• _Work item_
Where the records below reach the line containing "Home Search (137, 14)", start transcribing, and end with the line containing "March 18, 2024 (255, 1720)", exactly and with nothing else added.

• _Dataset entries_
▼
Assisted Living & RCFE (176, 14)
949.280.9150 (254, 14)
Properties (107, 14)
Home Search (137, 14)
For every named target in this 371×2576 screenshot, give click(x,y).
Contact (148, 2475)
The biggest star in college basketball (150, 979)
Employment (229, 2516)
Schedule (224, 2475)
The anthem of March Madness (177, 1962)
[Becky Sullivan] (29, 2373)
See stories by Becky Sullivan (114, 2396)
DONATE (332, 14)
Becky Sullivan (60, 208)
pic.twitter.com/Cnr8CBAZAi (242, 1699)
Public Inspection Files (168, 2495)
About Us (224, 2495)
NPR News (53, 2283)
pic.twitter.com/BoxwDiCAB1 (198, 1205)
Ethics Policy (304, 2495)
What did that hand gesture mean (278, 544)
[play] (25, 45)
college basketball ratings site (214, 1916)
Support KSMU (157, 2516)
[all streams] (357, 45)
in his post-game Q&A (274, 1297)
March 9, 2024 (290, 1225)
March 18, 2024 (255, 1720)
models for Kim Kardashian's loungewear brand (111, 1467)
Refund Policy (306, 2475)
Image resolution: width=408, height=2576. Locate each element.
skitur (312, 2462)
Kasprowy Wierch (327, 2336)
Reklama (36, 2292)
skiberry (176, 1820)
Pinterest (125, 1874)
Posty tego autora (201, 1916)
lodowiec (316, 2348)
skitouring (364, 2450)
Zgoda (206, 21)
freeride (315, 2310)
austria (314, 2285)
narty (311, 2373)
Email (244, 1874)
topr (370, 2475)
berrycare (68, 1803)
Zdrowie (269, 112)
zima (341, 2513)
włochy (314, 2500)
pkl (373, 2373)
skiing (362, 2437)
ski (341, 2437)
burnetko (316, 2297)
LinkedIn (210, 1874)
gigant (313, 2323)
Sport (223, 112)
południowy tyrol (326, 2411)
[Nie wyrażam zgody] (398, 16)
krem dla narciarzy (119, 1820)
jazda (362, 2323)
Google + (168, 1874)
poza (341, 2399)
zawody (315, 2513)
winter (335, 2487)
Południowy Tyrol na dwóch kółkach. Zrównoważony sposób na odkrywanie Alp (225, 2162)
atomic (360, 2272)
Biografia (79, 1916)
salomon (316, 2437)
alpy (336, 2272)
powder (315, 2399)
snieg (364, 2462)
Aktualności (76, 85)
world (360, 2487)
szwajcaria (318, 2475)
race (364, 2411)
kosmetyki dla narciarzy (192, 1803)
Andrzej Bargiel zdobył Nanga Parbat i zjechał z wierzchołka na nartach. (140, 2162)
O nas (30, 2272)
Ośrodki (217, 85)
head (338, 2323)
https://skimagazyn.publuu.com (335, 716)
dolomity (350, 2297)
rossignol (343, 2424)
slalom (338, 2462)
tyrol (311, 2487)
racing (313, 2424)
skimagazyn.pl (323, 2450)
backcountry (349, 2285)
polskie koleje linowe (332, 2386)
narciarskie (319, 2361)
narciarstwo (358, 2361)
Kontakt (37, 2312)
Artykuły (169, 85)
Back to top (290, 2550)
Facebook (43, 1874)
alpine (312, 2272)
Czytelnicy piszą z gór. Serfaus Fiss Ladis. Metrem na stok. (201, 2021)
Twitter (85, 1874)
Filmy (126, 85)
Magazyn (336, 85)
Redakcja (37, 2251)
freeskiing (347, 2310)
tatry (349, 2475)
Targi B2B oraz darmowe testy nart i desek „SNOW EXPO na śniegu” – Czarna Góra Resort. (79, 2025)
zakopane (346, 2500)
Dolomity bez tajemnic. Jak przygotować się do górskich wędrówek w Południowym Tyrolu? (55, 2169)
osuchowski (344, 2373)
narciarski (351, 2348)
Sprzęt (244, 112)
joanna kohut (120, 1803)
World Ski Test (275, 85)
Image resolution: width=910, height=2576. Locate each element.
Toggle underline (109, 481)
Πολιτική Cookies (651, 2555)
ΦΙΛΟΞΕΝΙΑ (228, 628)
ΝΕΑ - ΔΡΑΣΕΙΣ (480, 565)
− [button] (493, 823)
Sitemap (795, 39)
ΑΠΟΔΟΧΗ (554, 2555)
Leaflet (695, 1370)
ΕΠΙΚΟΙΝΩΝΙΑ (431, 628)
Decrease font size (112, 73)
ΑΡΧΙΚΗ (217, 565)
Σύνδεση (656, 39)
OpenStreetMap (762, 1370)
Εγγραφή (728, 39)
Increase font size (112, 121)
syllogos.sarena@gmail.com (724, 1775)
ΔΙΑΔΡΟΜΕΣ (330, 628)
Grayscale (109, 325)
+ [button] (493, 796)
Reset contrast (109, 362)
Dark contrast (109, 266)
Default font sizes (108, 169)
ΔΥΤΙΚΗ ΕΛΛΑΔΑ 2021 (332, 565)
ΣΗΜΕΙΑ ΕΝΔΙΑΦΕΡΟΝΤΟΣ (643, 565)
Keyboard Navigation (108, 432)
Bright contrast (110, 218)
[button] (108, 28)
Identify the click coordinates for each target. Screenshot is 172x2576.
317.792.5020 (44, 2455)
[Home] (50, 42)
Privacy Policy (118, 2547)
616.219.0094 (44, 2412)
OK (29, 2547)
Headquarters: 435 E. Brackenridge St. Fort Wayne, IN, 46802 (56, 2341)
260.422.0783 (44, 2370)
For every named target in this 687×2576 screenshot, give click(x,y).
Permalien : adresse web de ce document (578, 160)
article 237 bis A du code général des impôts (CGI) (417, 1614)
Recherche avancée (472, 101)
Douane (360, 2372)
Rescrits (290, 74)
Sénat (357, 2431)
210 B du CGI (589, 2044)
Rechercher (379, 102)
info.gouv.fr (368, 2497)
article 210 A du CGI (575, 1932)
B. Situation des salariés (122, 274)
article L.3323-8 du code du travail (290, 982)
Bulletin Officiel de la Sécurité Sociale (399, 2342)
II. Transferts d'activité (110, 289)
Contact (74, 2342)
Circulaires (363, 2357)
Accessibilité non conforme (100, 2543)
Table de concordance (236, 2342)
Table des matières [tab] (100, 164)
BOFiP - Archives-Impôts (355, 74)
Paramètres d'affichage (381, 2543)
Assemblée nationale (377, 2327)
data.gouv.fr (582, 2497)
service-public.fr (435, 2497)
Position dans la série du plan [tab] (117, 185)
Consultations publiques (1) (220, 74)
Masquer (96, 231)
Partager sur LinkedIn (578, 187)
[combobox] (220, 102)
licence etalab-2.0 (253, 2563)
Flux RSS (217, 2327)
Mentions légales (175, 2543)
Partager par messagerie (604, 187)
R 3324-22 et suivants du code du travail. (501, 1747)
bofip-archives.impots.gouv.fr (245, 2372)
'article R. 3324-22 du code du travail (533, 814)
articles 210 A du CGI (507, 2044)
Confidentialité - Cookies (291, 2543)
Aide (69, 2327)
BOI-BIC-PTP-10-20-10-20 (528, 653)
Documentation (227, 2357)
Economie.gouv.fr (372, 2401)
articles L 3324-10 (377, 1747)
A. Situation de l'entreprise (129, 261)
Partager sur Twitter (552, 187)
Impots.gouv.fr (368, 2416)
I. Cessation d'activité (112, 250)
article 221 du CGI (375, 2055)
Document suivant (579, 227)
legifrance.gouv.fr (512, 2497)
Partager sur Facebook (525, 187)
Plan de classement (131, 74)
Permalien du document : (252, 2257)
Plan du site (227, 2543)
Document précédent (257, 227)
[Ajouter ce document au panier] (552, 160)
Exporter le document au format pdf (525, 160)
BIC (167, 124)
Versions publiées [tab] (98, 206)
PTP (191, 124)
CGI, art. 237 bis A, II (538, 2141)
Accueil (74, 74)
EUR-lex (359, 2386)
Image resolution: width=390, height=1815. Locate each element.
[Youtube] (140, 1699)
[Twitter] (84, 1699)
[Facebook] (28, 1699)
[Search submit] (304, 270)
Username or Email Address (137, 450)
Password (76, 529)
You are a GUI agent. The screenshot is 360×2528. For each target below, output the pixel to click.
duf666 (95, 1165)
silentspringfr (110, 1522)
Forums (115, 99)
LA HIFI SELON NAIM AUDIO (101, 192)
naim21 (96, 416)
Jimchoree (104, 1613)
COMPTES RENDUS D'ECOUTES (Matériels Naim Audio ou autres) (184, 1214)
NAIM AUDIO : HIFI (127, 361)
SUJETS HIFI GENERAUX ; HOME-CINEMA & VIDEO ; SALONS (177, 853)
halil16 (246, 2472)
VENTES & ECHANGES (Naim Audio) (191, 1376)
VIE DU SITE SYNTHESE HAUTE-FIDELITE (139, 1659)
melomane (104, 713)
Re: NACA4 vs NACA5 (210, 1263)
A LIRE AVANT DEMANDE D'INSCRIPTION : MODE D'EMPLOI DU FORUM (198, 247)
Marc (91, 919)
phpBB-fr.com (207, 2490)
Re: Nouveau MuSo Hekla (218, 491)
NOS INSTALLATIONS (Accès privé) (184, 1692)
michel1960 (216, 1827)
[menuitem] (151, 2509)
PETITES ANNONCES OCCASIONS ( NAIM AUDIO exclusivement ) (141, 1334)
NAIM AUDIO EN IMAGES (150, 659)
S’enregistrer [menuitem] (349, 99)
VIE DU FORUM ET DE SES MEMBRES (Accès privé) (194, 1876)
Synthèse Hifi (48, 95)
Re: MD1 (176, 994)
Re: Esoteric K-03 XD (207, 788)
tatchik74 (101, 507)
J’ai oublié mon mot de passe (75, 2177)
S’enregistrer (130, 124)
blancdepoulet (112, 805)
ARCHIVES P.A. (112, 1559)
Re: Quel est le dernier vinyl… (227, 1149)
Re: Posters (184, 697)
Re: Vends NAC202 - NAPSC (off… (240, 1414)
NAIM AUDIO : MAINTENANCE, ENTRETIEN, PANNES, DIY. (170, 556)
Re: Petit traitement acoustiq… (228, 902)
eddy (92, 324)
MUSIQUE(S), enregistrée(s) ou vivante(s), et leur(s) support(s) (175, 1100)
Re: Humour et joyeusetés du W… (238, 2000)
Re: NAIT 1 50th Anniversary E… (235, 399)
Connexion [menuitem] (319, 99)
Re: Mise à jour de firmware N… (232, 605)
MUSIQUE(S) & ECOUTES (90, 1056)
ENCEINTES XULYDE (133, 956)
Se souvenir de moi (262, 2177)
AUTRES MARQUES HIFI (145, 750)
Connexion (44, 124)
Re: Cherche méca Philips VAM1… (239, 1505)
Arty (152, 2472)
▲
• _Result for this exercise_
Home Search (137, 14)
For every named target in this 371×2576 screenshot, give click(x,y).
Contact (148, 2475)
The biggest star in college basketball (150, 979)
Employment (229, 2516)
Schedule (224, 2475)
The anthem of March Madness (177, 1962)
[Becky Sullivan] (29, 2373)
See stories by Becky Sullivan (114, 2396)
DONATE (332, 14)
Becky Sullivan (60, 208)
pic.twitter.com/Cnr8CBAZAi (242, 1699)
Public Inspection Files (168, 2495)
About Us (224, 2495)
NPR News (53, 2283)
pic.twitter.com/BoxwDiCAB1 (198, 1205)
Ethics Policy (304, 2495)
What did that hand gesture mean (278, 544)
[play] (25, 45)
college basketball ratings site (214, 1916)
Support KSMU (157, 2516)
[all streams] (357, 45)
in his post-game Q&A (274, 1297)
March 9, 2024 (290, 1225)
March 18, 2024 (255, 1720)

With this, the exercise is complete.